The city of Shiraz is the center of the great south-Persian carpet-weaving area, which includes pieces woven by the Kashkai and Khamseh tribes and those woven around Beshir and Lake Niris. Amongst the individual names given to Shiraz-area carpets, apart from Shiraz itself, are Niris, Faristan, Kashkai, Nifliz and Afshar. Shiraz is the capital of the province of Faristan or Fars and is the marketplace for all the carpets woven in the region, with the exception of the Afshars which are marketed at the city of Kirman.

Antique Shiraz carpets used better wool than just about all other Persian carpets, and those woven today still employ wool for the warp and the weft. The pear pattern was frequently used, as well as pole medallions and diamond medallions into which were woven stylized birds and animals (the bird is said to have represented the nightingale, a symbol of peace). The Persian knot is generally used but the Turkish knot is occasionally found, an interesting complement to the slightly northern geometricity of some Shiraz designs. Old books often refer to the prayer rugs from here as Mecca Shiraz since they were apparently favored by pilgrims to the Holy City.

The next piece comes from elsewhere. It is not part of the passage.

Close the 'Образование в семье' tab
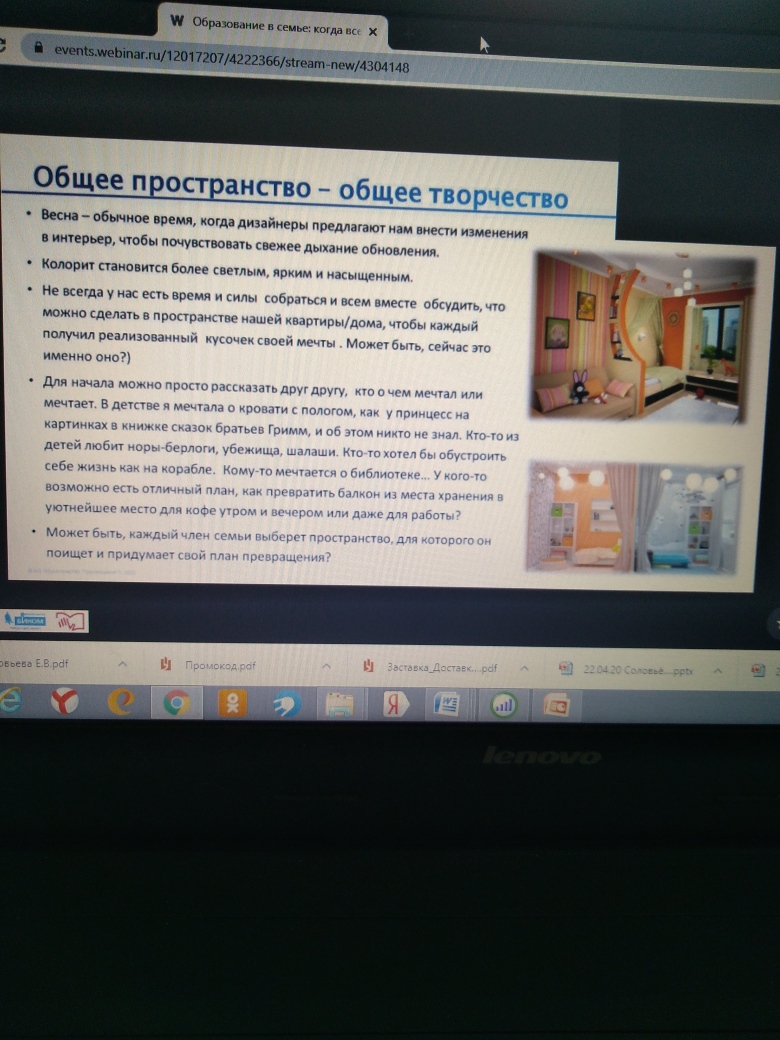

We have now conclude our individual examinations of the thirty-two main kinds of Persian carpet. Before making some general points about these different types, we must mention a variety of Persian carpet which does not fit into any category.

Polonaise

In the Paris Exhibition of 1878, Prince Czartoryski, a Polish nobleman from Warsaw, showed some floral carpets superbly woven with silk and gold and silver threads. They did not appear to resemble any known type of carpet, although they were clearly of Persian inspiration. They were therefore called Polonaise, the French word for Polish. It is now known that several silk carpets were presented by the Persian Shahs to various European rulers, and it is interesting to note that the majority of the 350 or so surviving examples of these carpets are now in European museums. Obviously, a gift from one monarch to another would have to be something of great value, a fact which explains the magnificent quality of these pieces. Modern scholars generally accept that they were woven on the royal looms in Persia, probably at Isfahan, and that they were all made in the sixteenth and early seventeenth centuries. There is no evidence to support the theory that they were woven in Poland by Persian weavers sent there by request of the king and this idea is now disregarded by all authorities.